MagnuM said:
Byt the way, I forgot to tell you, I have done this from SSH, because in Telnet I simply don't have the command service or chkconfig.
First of all,
always use ssh; never use telnet; it passes your passwords, including your root password when you use
su, in cleartext. I've you've ever logged in using telnet, now is the time for you to change your passwords.
I have loged with telnet as a normal user an the type su and password, but it seems that those commands does not exist when logged with Telnet.
All the commands that exist with
ssh exist with
telnet, and vice-versa.
The problem is you're using
su when you should be using
su -.
The former doesn't change your default path to root's path; the latter does. If you're not using root's path, then you must type in the complete path of many programs that are only to be executed by root. For example,
/sbin/service would have worked.
Do you think this is the problem.
No.

== STATED TASK ==
In the forum post about ssh and telnet, rewrite the paragraph beginning "The problem is you're using" as a short bulleted list that keeps its main facts. The lines that follow come from a separate source.

== DATA EXCERPT ==
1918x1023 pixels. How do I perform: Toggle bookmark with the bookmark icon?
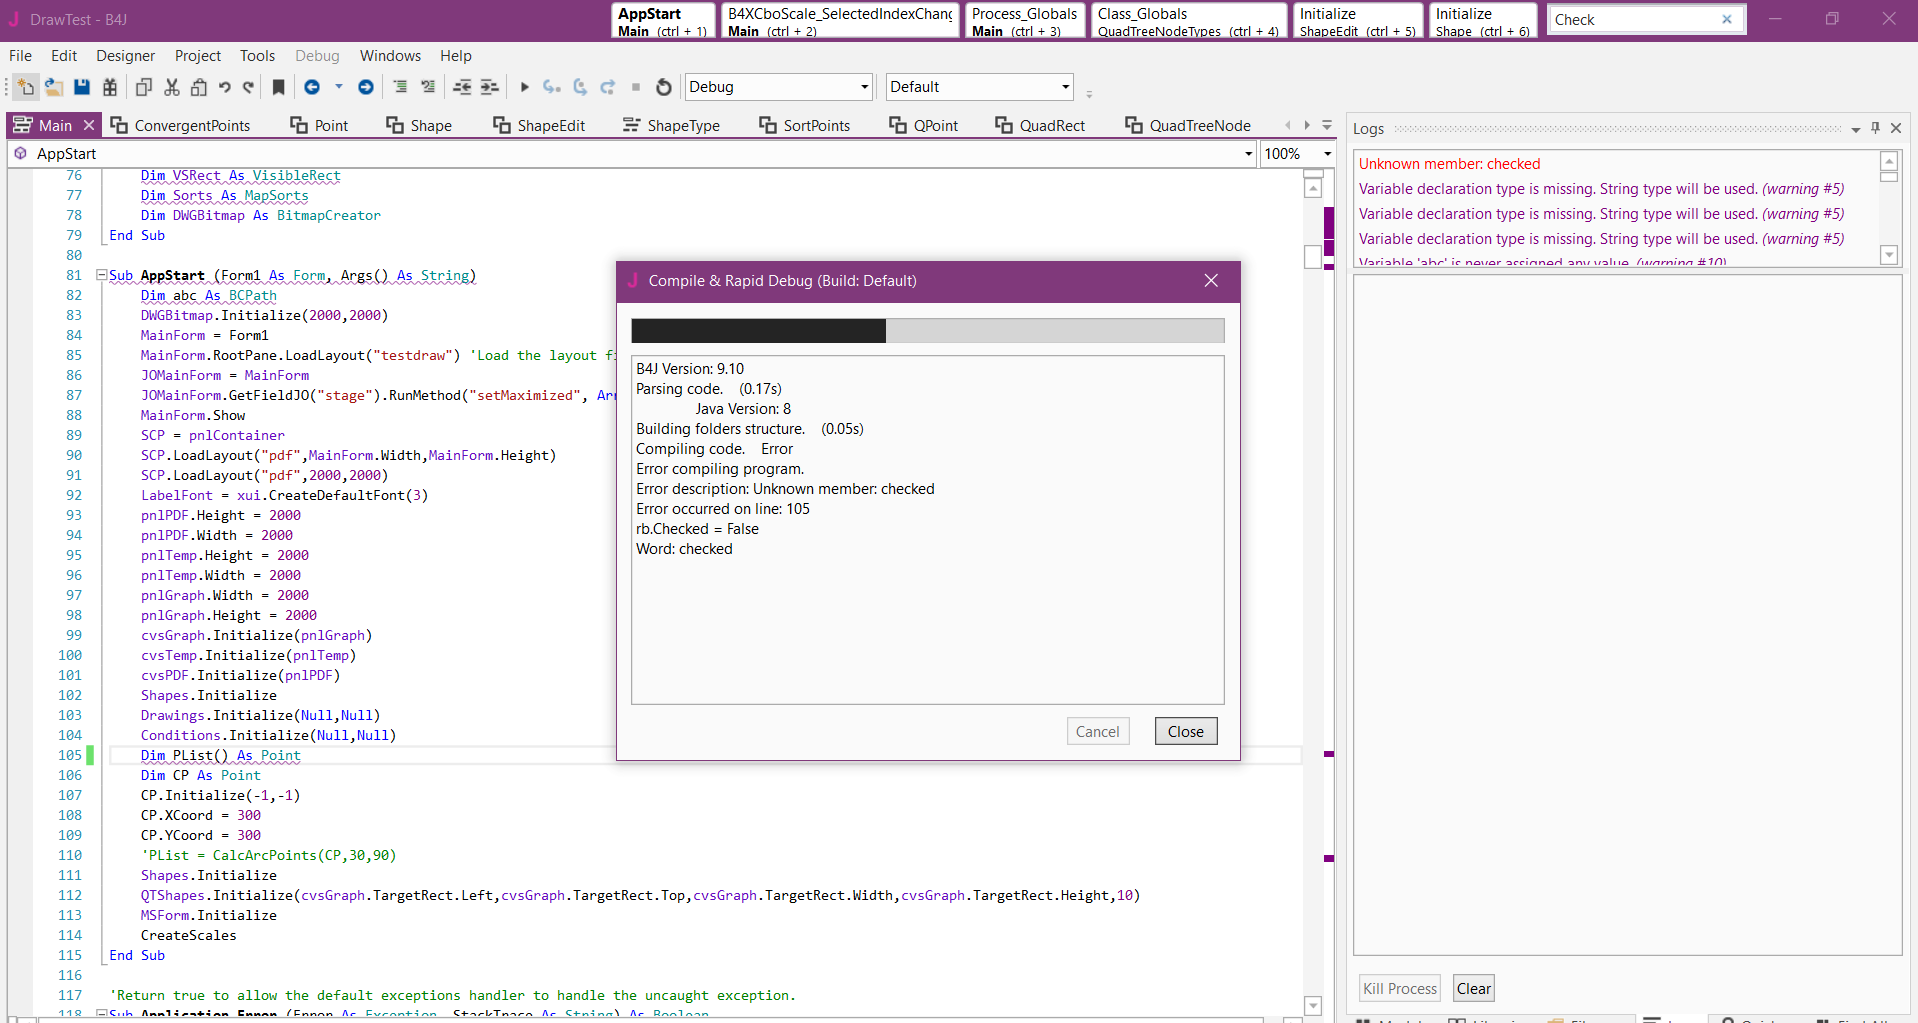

== RESPONSE TO THIS EXERCISE ==
- The command being used is su, but it should be su -.
- su does not switch to root's default path, while su - does.
- Without root's path, many root-only programs must be typed with their complete path.
- For example, /sbin/service would have worked.